Don Quixote - Part II - Page 117/129

Sancho observed all, contemplated all, and everything won his heart. The

first to captivate and take his fancy were the pots, out of which he

would have very gladly helped himself to a moderate pipkinful; then the

wine skins secured his affections; and lastly, the produce of the

frying-pans, if, indeed, such imposing cauldrons may be called

frying-pans; and unable to control himself or bear it any longer, he

approached one of the busy cooks and civilly but hungrily begged

permission to soak a scrap of bread in one of the pots; to which the cook

made answer, "Brother, this is not a day on which hunger is to have any

sway, thanks to the rich Camacho; get down and look about for a ladle and

skim off a hen or two, and much good may they do you."

"I don't see one," said Sancho.

"Wait a bit," said the cook; "sinner that I am! how particular and

bashful you are!" and so saying, he seized a bucket and plunging it into

one of the half jars took up three hens and a couple of geese, and said

to Sancho, "Fall to, friend, and take the edge off your appetite with

these skimmings until dinner-time comes."

"I have nothing to put them in," said Sancho.

"Well then," said the cook, "take spoon and all; for Camacho's wealth and

happiness furnish everything."

While Sancho fared thus, Don Quixote was watching the entrance, at one

end of the arcade, of some twelve peasants, all in holiday and gala

dress, mounted on twelve beautiful mares with rich handsome field

trappings and a number of little bells attached to their petrals, who,

marshalled in regular order, ran not one but several courses over the

meadow, with jubilant shouts and cries of "Long live Camacho and

Quiteria! he as rich as she is fair; and she the fairest on earth!"

Hearing this, Don Quixote said to himself, "It is easy to see these folk

have never seen my Dulcinea del Toboso; for if they had they would be

more moderate in their praises of this Quiteria of theirs."

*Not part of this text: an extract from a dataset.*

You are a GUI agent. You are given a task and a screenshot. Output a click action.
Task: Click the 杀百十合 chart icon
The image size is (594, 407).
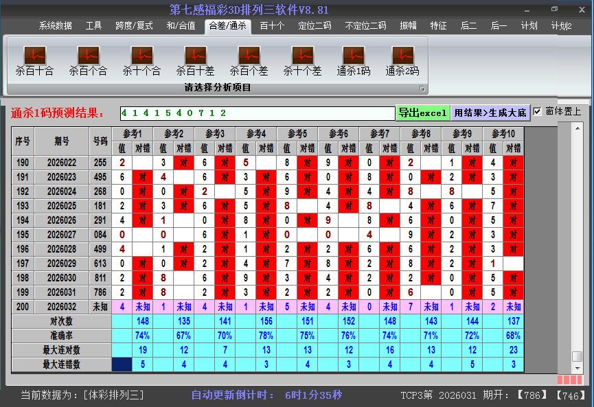coord(34,56)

Shortly after this, several bands of dancers of various sorts began to

enter the arcade at different points, and among them one of sword-dancers

composed of some four-and-twenty lads of gallant and high-spirited mien,

clad in the finest and whitest of linen, and with handkerchiefs

embroidered in various colours with fine silk; and one of those on the

mares asked an active youth who led them if any of the dancers had been

wounded. "As yet, thank God, no one has been wounded," said he, "we are

all safe and sound;" and he at once began to execute complicated figures

with the rest of his comrades, with so many turns and so great dexterity,

that although Don Quixote was well used to see dances of the same kind,

he thought he had never seen any so good as this. He also admired another

that came in composed of fair young maidens, none of whom seemed to be

under fourteen or over eighteen years of age, all clad in green stuff,

with their locks partly braided, partly flowing loose, but all of such

bright gold as to vie with the sunbeams, and over them they wore garlands

of jessamine, roses, amaranth, and honeysuckle. At their head were a

venerable old man and an ancient dame, more brisk and active, however,

than might have been expected from their years. The notes of a Zamora

bagpipe accompanied them, and with modesty in their countenances and in

their eyes, and lightness in their feet, they looked the best dancers in

the world.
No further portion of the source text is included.